What you will do | Reproduce the listing below word for word, starting at the line that contains "The image size is (1002, 638)." and ending with the final line of the listing, with both ends included. Leave the pictures out of your answer.

Data supplied |
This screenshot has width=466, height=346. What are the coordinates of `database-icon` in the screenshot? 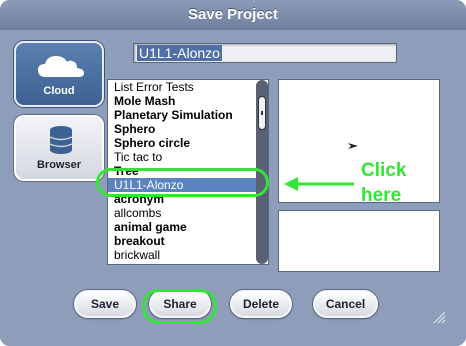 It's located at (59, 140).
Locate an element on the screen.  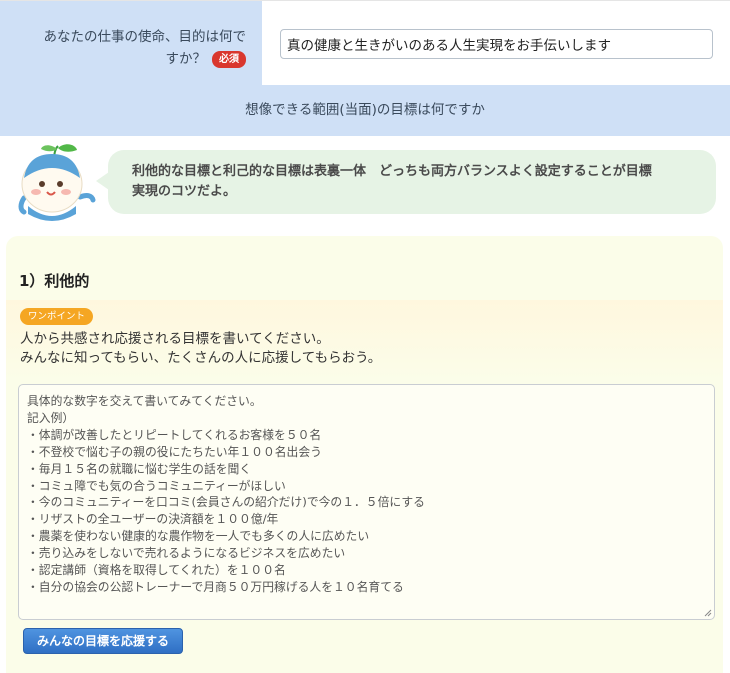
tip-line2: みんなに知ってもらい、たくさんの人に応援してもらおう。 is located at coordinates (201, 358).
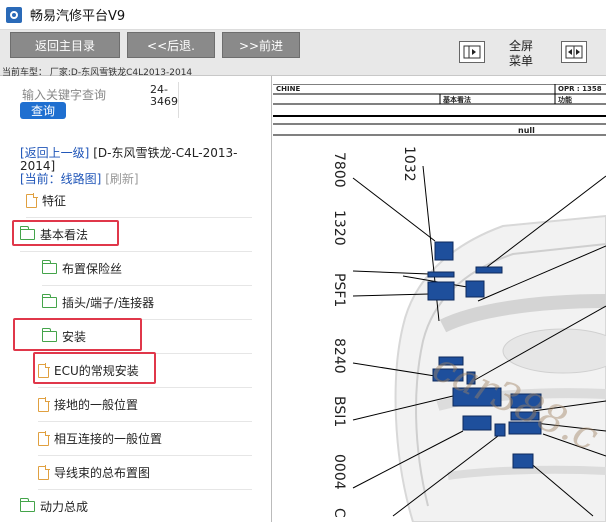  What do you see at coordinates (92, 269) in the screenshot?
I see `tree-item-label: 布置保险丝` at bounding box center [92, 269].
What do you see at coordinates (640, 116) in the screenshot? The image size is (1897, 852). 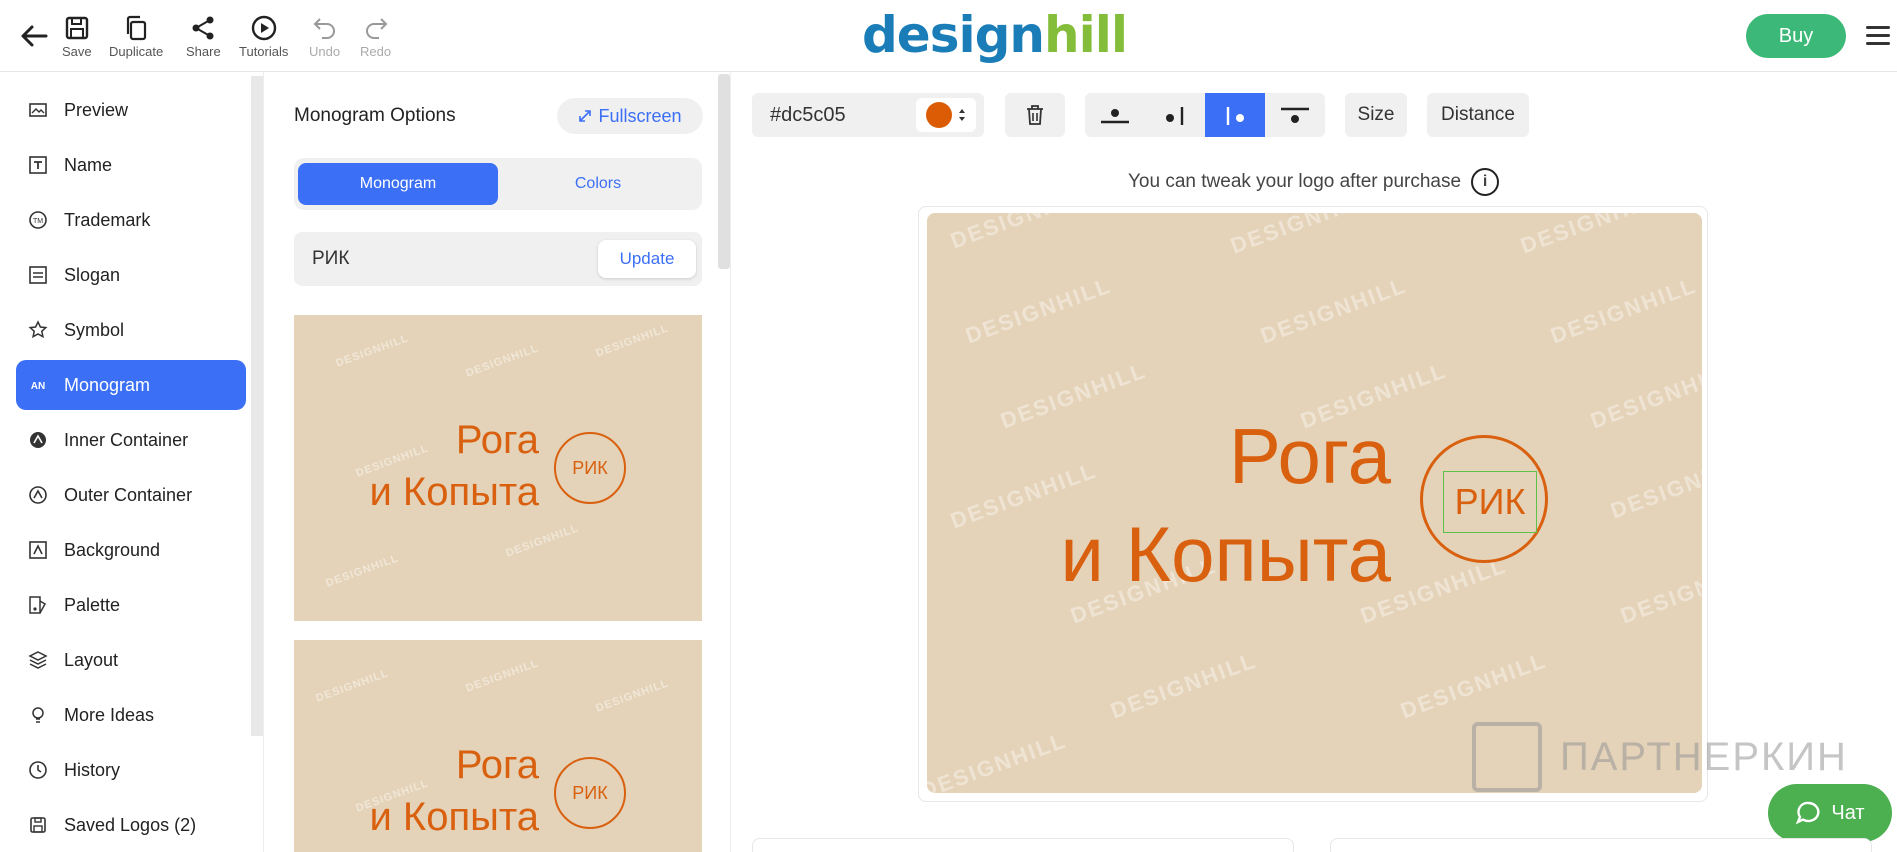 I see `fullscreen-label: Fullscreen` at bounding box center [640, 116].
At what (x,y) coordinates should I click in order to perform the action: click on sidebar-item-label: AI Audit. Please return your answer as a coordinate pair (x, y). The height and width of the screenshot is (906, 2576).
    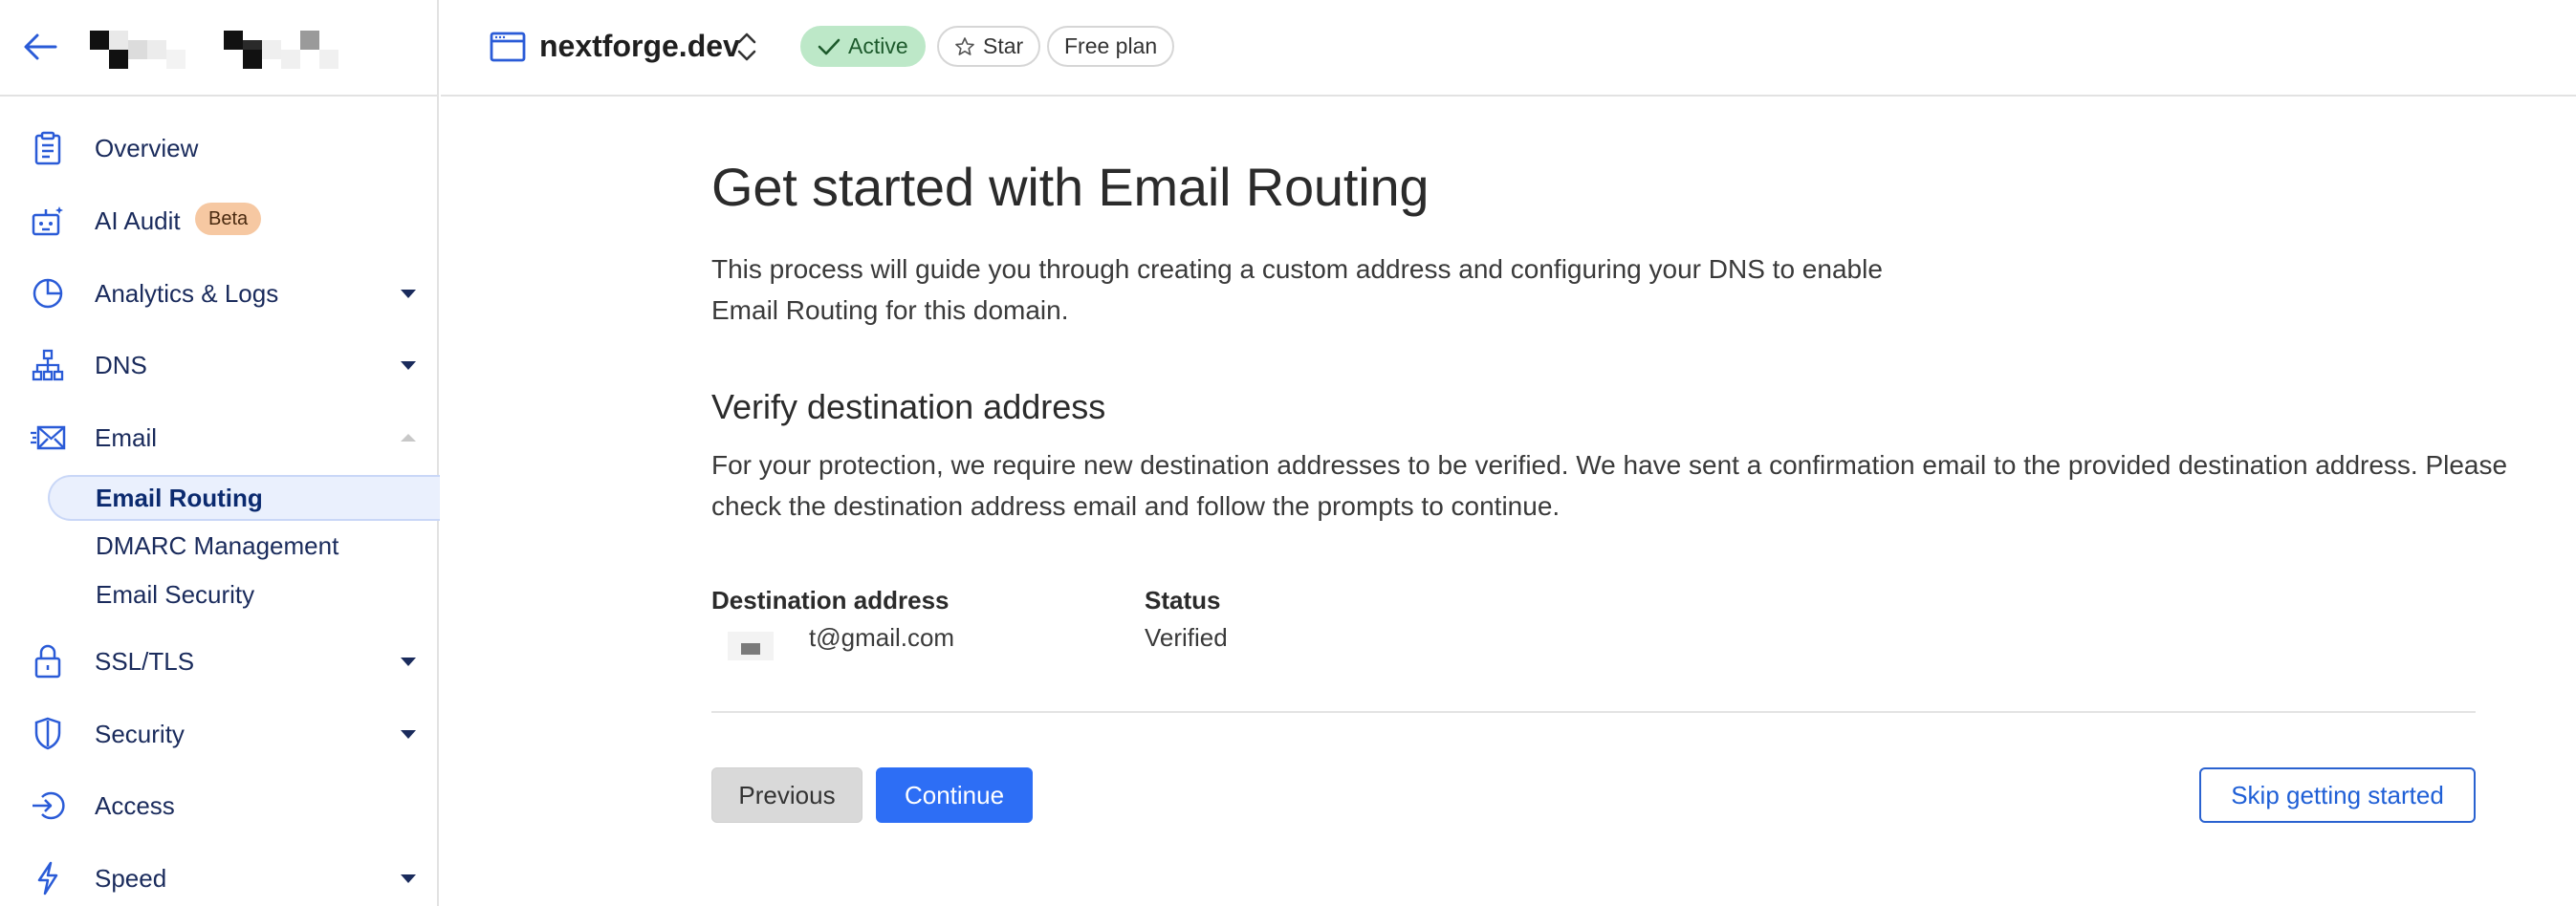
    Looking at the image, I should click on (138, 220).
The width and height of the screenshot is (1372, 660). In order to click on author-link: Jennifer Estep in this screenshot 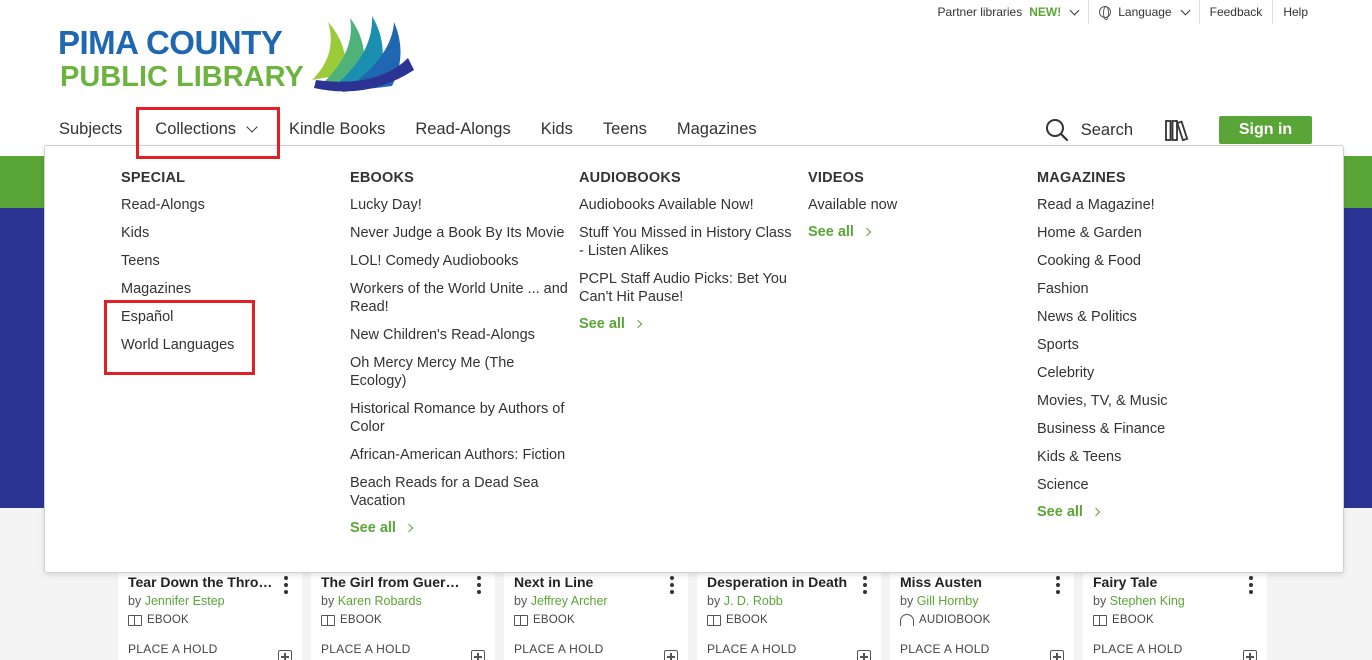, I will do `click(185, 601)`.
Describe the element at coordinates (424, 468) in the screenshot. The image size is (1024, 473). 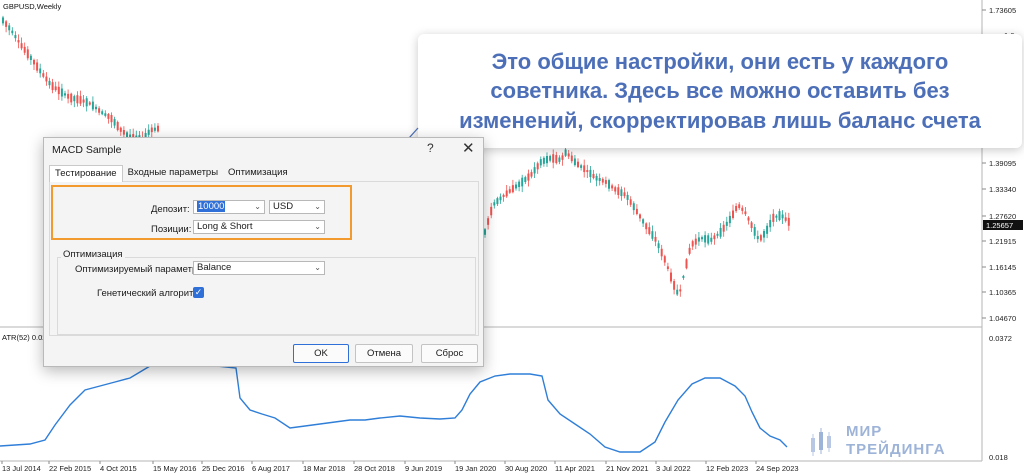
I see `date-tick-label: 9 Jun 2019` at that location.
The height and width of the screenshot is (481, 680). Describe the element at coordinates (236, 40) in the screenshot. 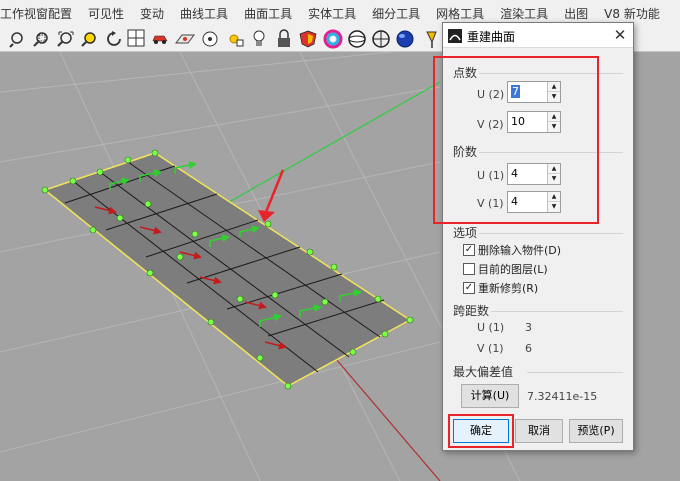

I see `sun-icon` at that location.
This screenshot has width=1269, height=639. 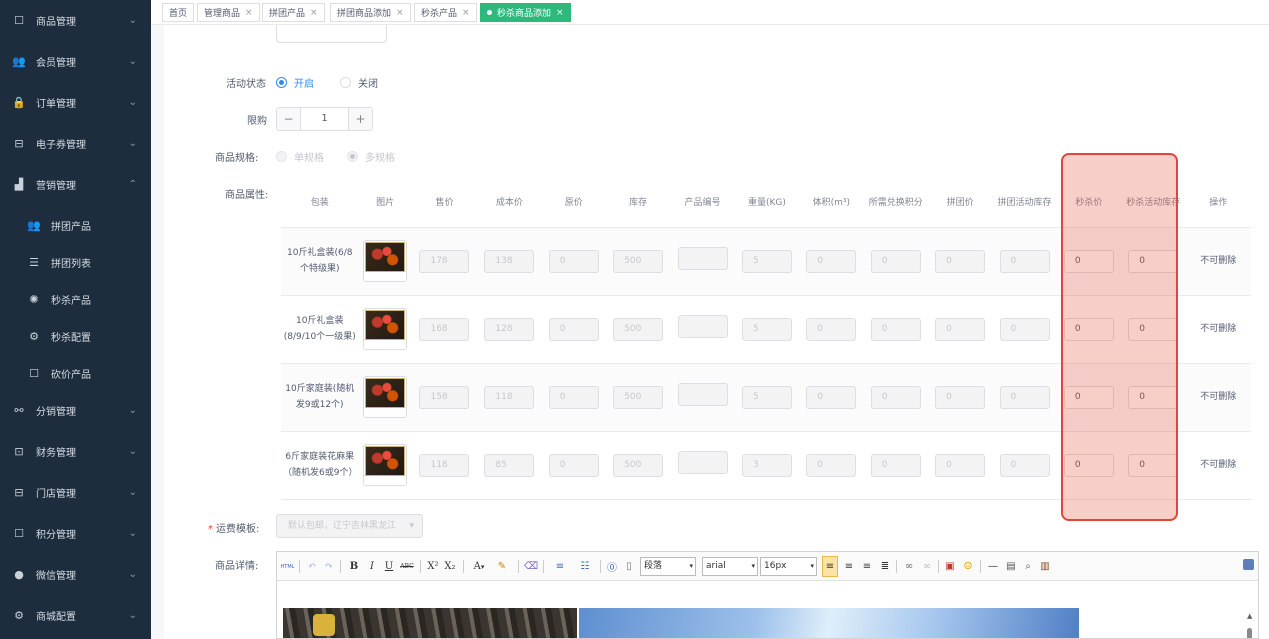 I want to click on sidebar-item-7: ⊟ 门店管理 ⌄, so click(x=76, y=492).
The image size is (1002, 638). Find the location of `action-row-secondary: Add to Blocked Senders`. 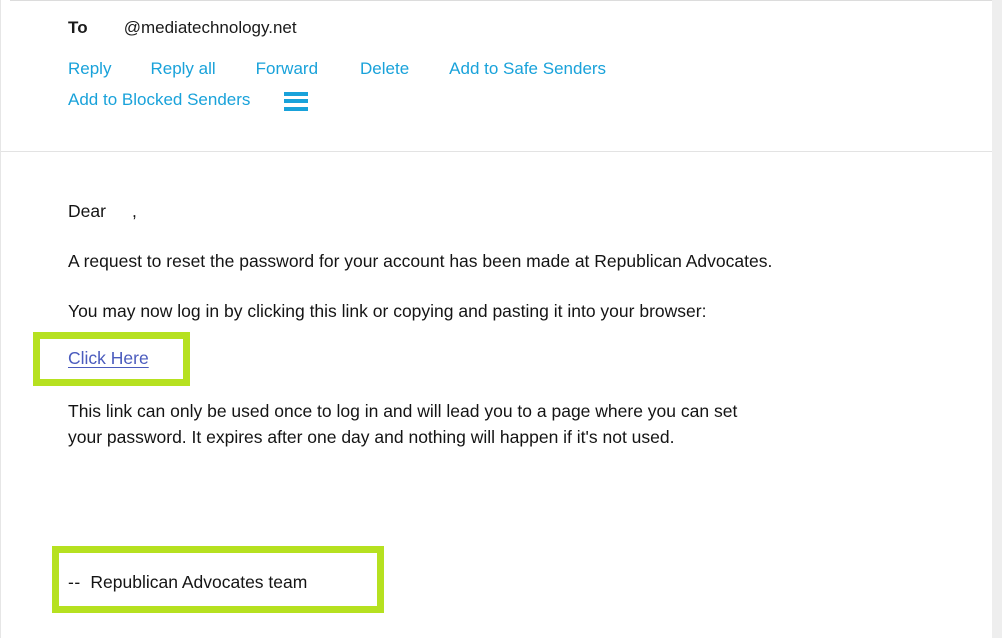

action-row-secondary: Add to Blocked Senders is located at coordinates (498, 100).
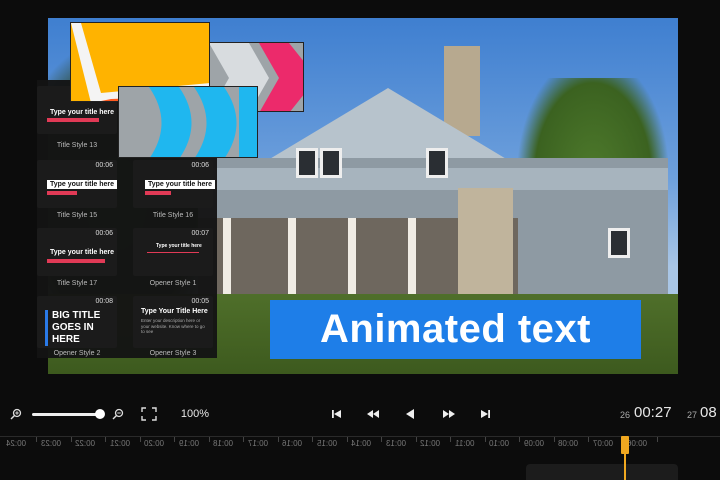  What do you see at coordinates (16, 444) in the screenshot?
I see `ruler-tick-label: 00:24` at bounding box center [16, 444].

Task solution |
The image size is (1002, 638). Find the location of `action-row-secondary: Add to Blocked Senders`. 

action-row-secondary: Add to Blocked Senders is located at coordinates (498, 100).
  What do you see at coordinates (16, 444) in the screenshot?
I see `ruler-tick-label: 00:24` at bounding box center [16, 444].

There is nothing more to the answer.